▶ _TASK OBJECTIVE_
Using the data that follows, say how many lines contain the word "agent", giving the number by itself.

---------- DATA SHOWN ----------

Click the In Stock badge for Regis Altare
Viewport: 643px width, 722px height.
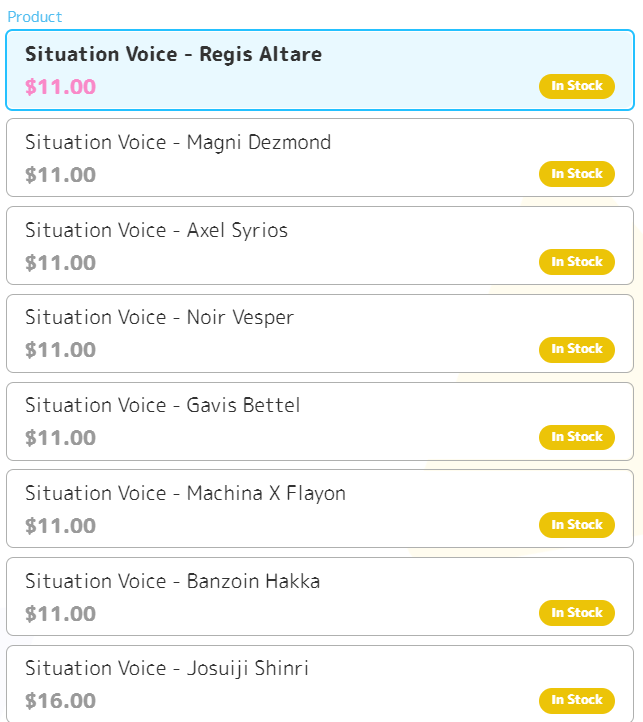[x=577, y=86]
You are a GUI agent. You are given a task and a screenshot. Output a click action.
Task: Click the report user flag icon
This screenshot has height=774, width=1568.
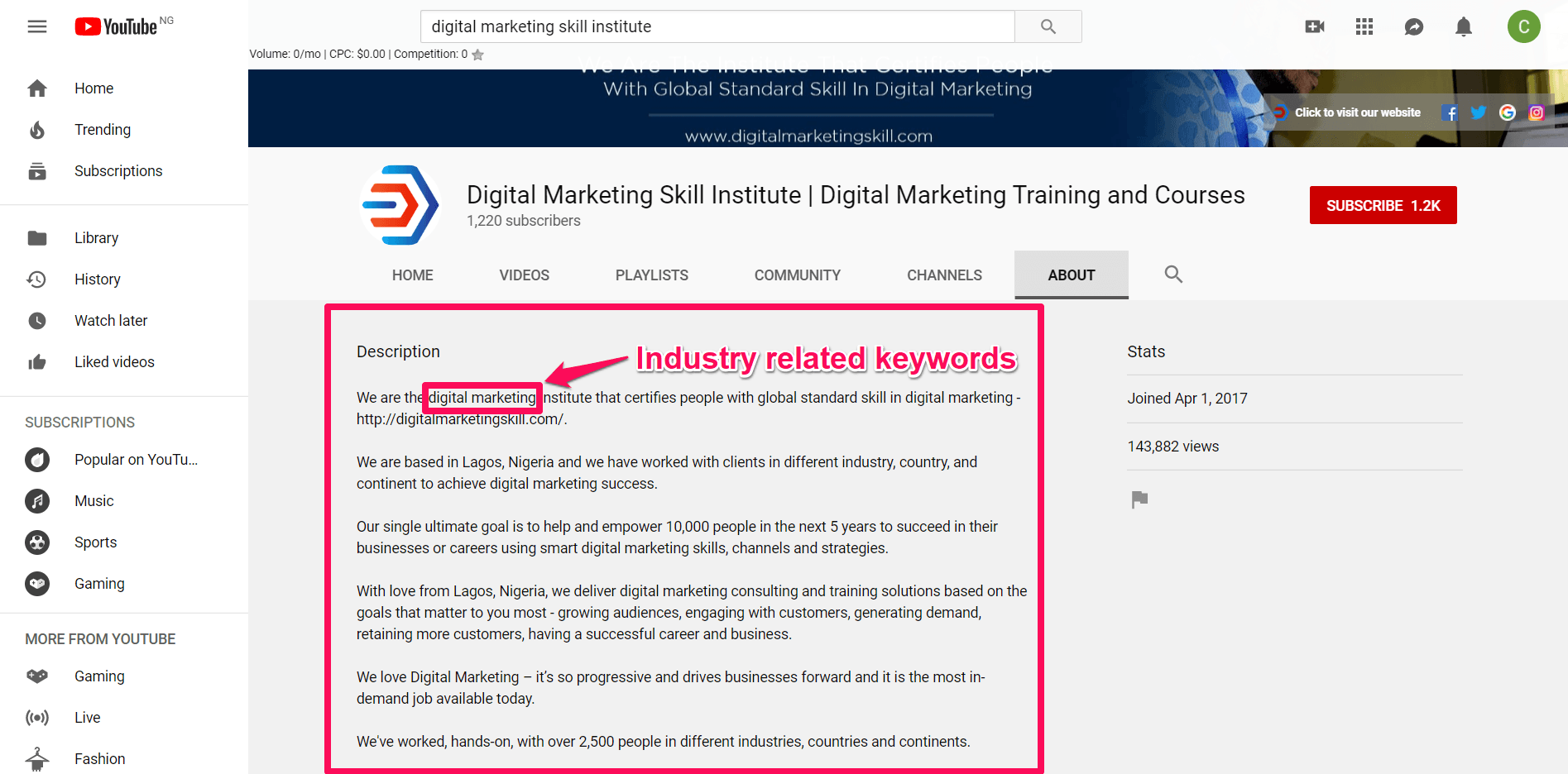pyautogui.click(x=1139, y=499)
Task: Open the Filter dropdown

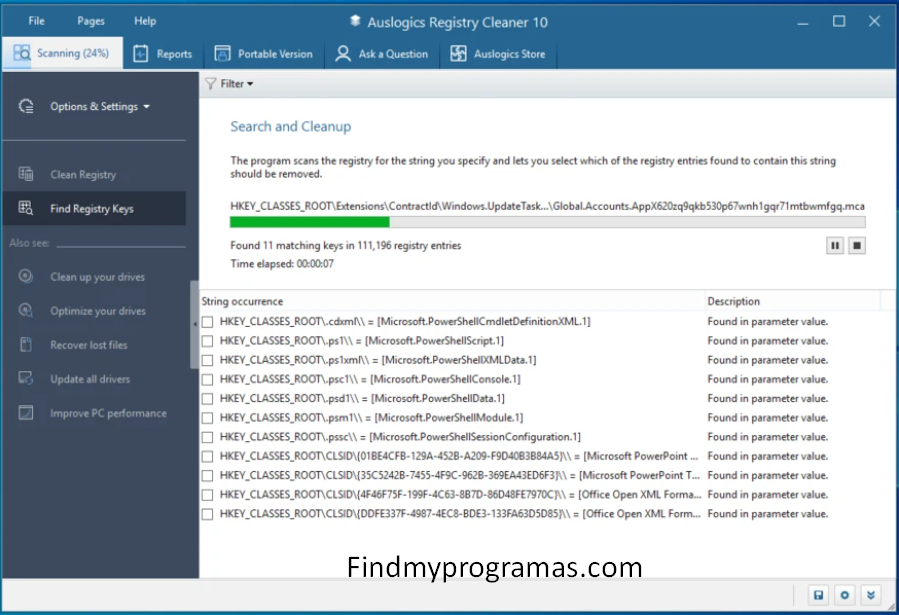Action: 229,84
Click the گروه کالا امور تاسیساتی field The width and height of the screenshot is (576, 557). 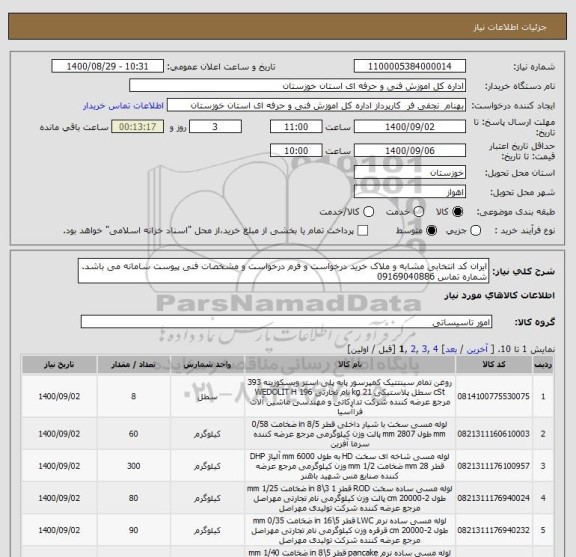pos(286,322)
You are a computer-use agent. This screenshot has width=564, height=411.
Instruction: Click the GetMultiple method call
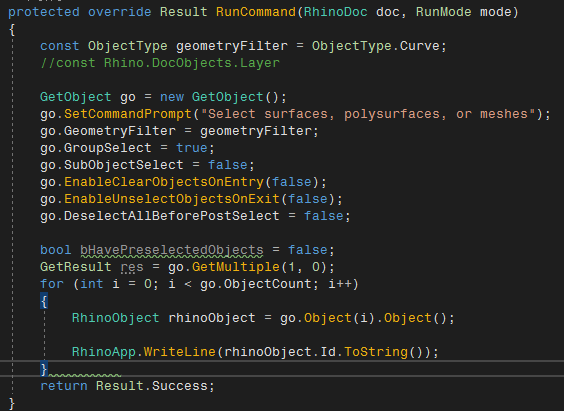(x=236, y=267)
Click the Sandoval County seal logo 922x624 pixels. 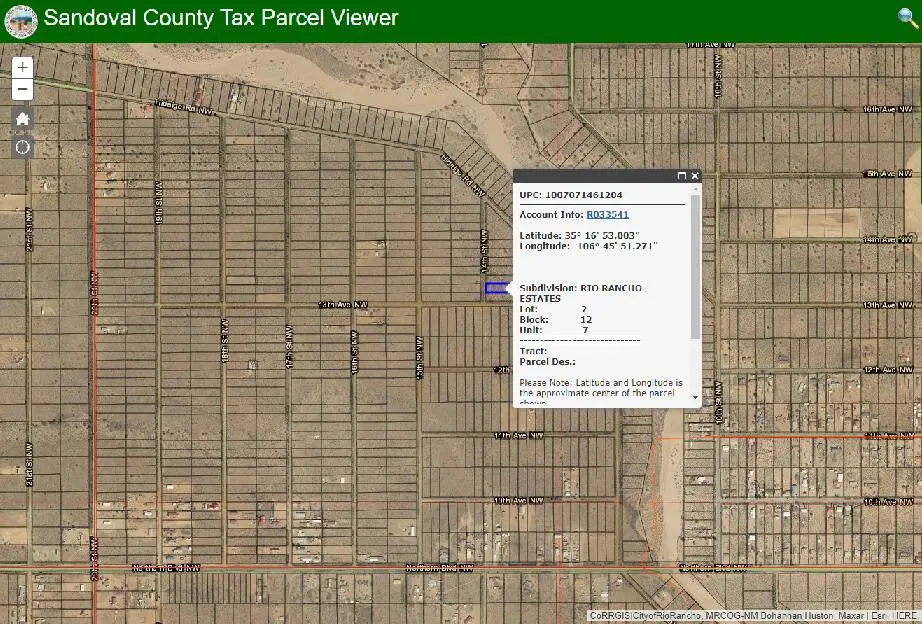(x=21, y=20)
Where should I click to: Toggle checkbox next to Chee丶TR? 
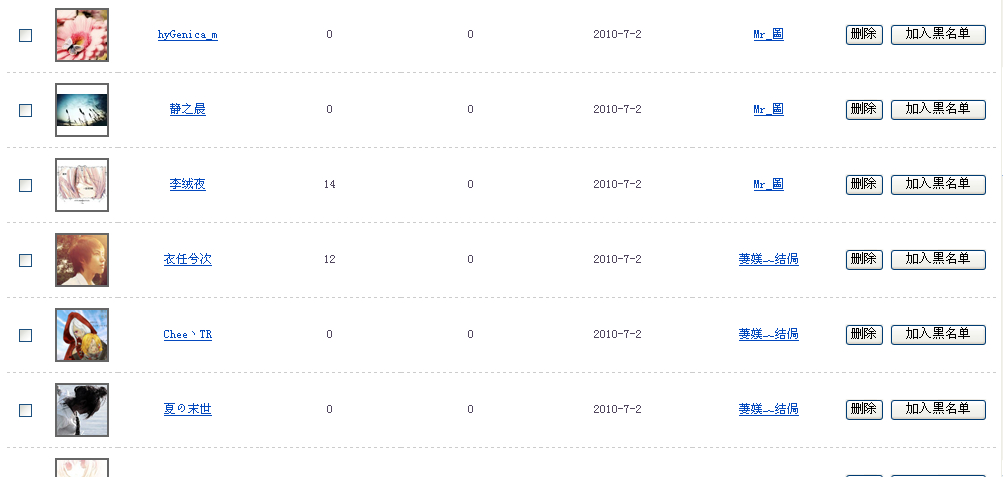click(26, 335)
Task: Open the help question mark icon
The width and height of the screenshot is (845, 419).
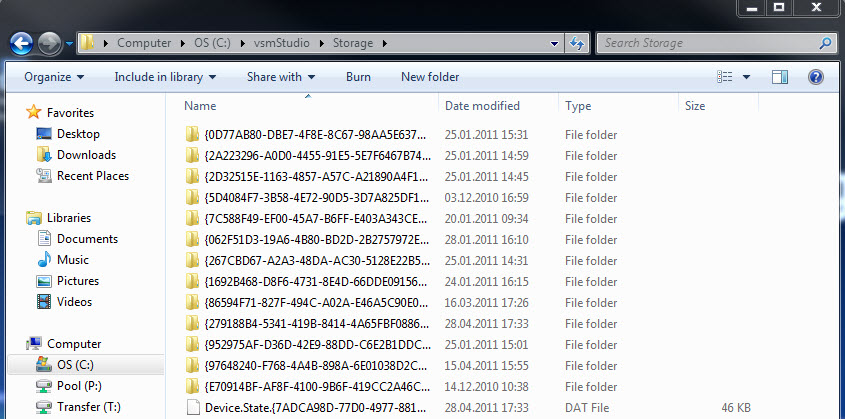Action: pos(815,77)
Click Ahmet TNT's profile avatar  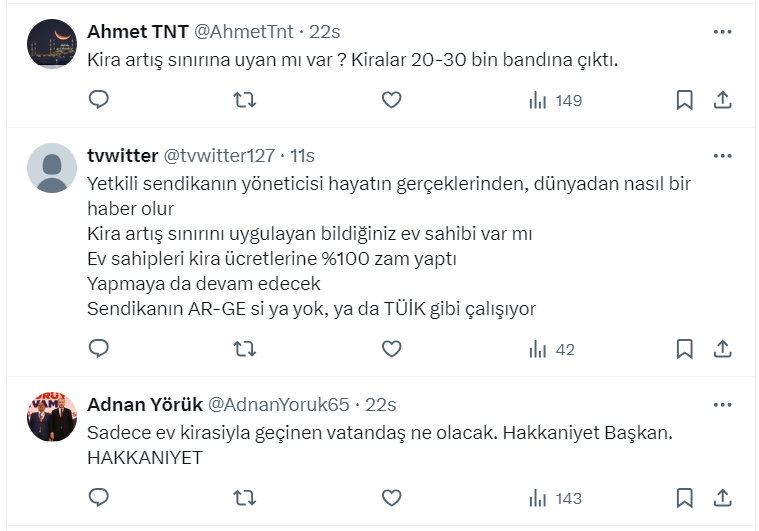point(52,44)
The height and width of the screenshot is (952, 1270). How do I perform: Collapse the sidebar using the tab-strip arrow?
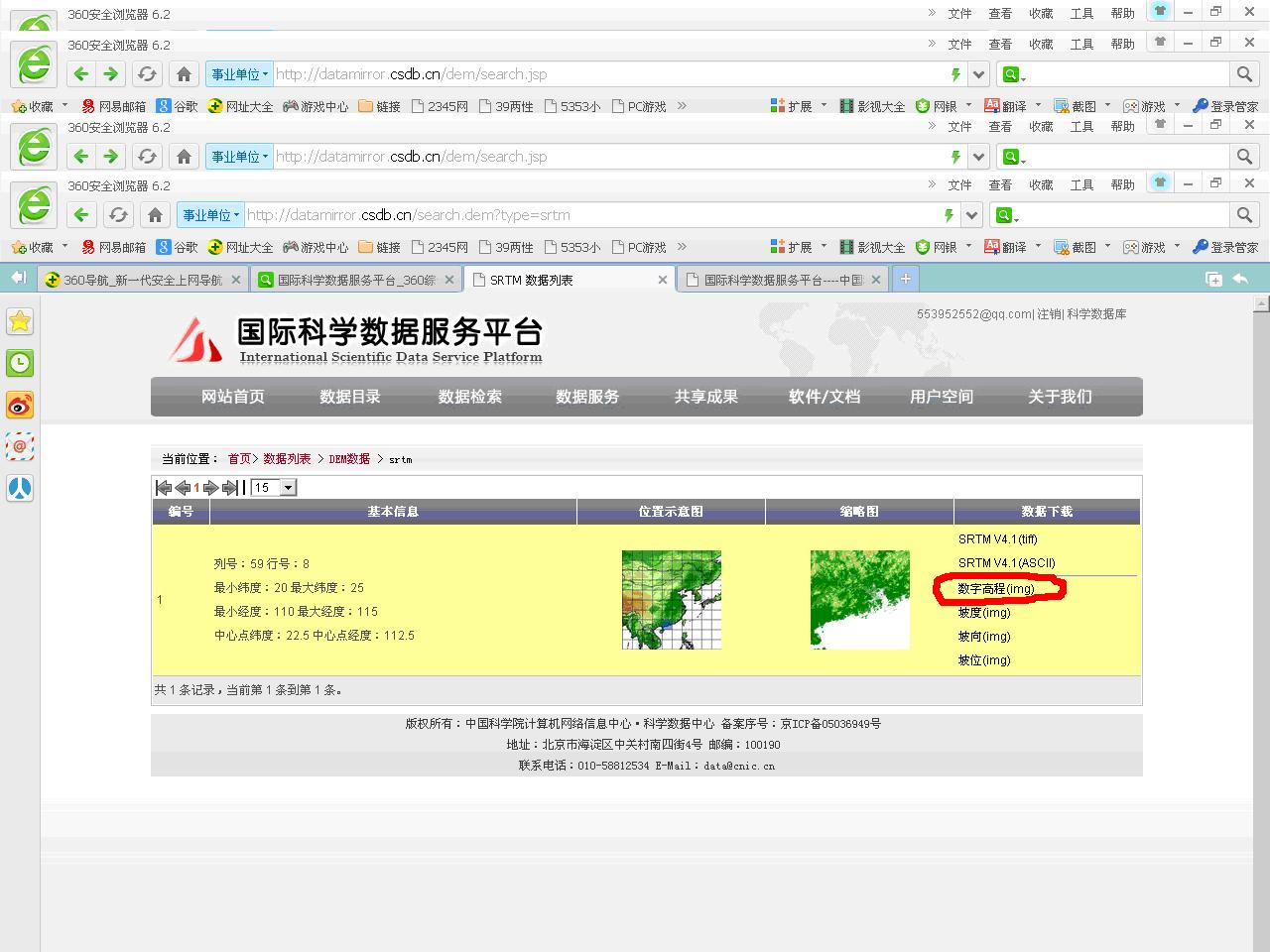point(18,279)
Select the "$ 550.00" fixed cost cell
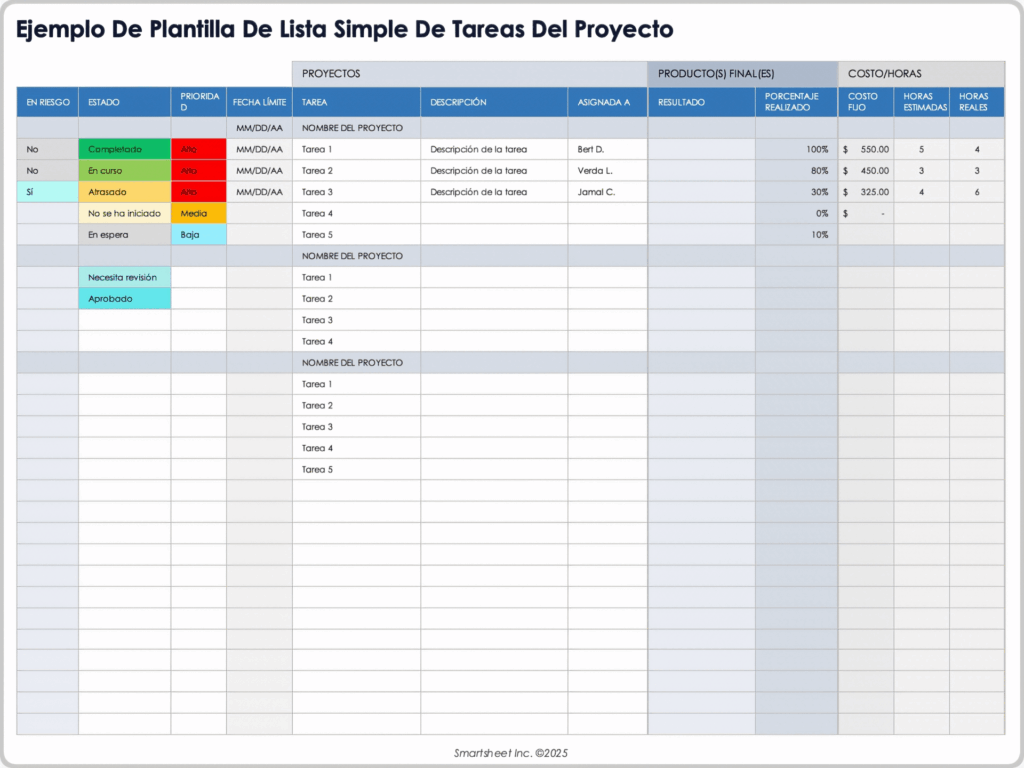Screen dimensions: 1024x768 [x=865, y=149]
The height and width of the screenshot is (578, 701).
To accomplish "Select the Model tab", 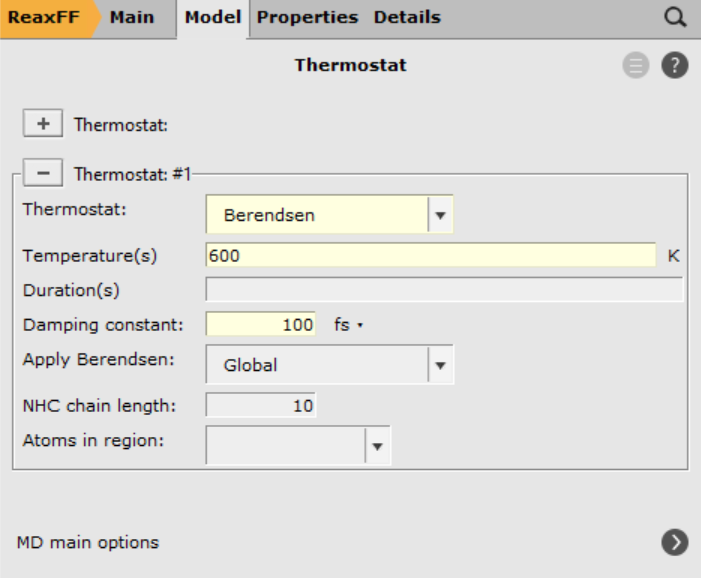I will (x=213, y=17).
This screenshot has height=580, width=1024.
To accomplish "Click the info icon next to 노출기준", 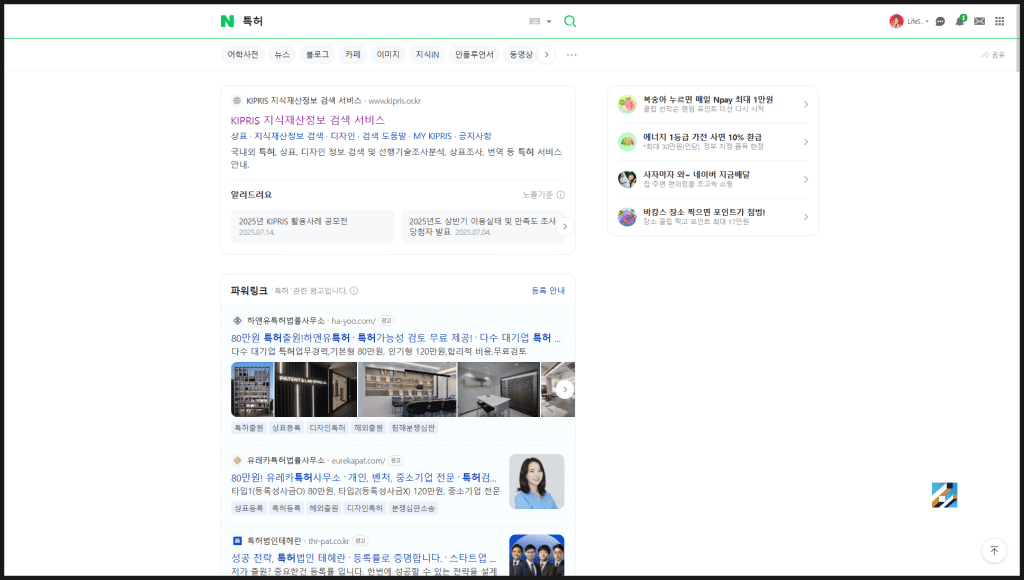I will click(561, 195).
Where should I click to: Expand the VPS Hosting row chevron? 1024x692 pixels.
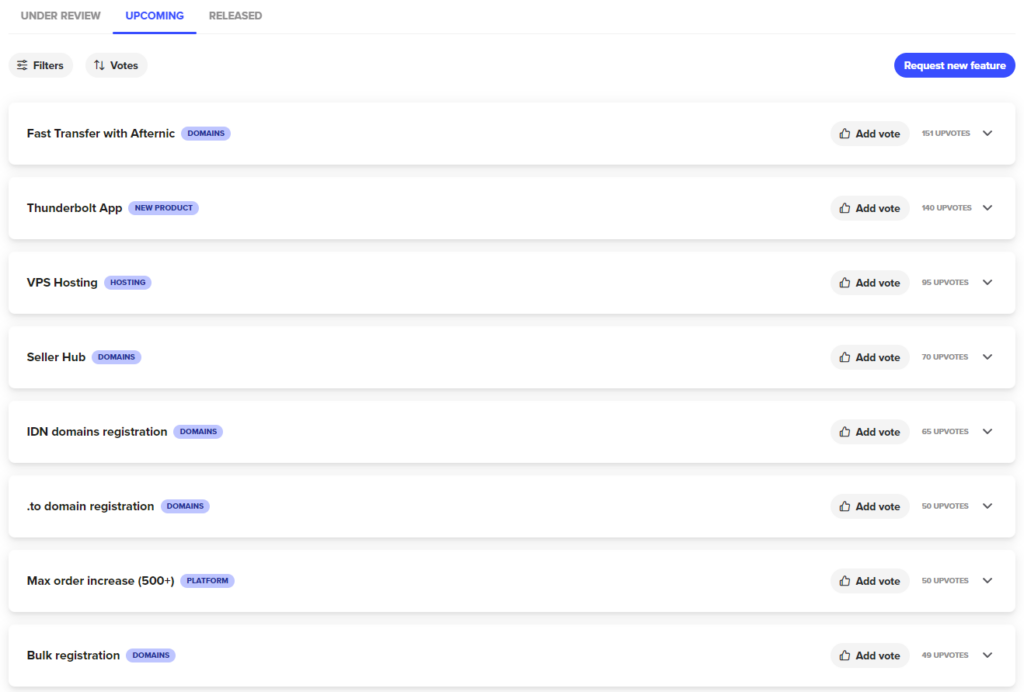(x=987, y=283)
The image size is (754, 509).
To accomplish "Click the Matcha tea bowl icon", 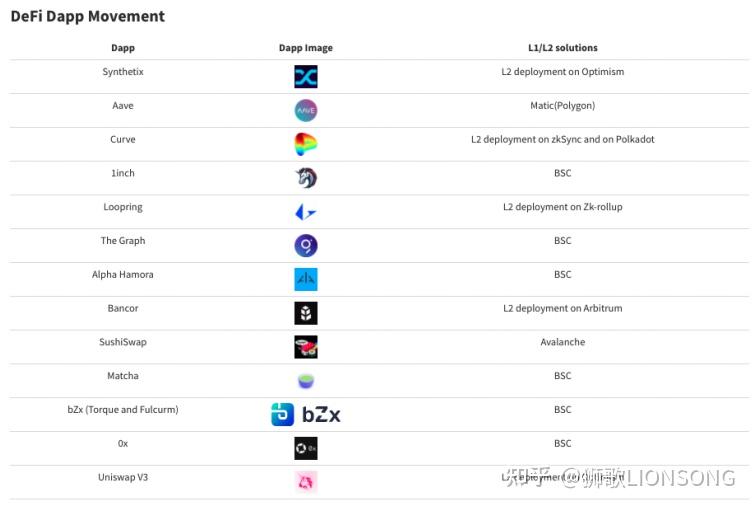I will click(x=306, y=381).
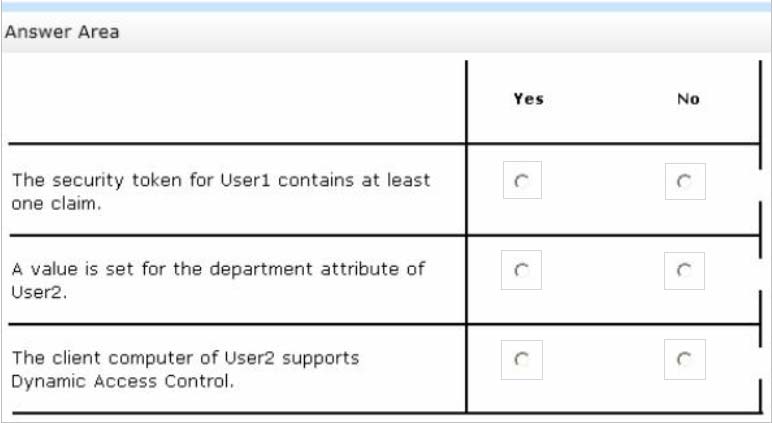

----------

▶ _SOLUTION FOR THIS PROBLEM_
2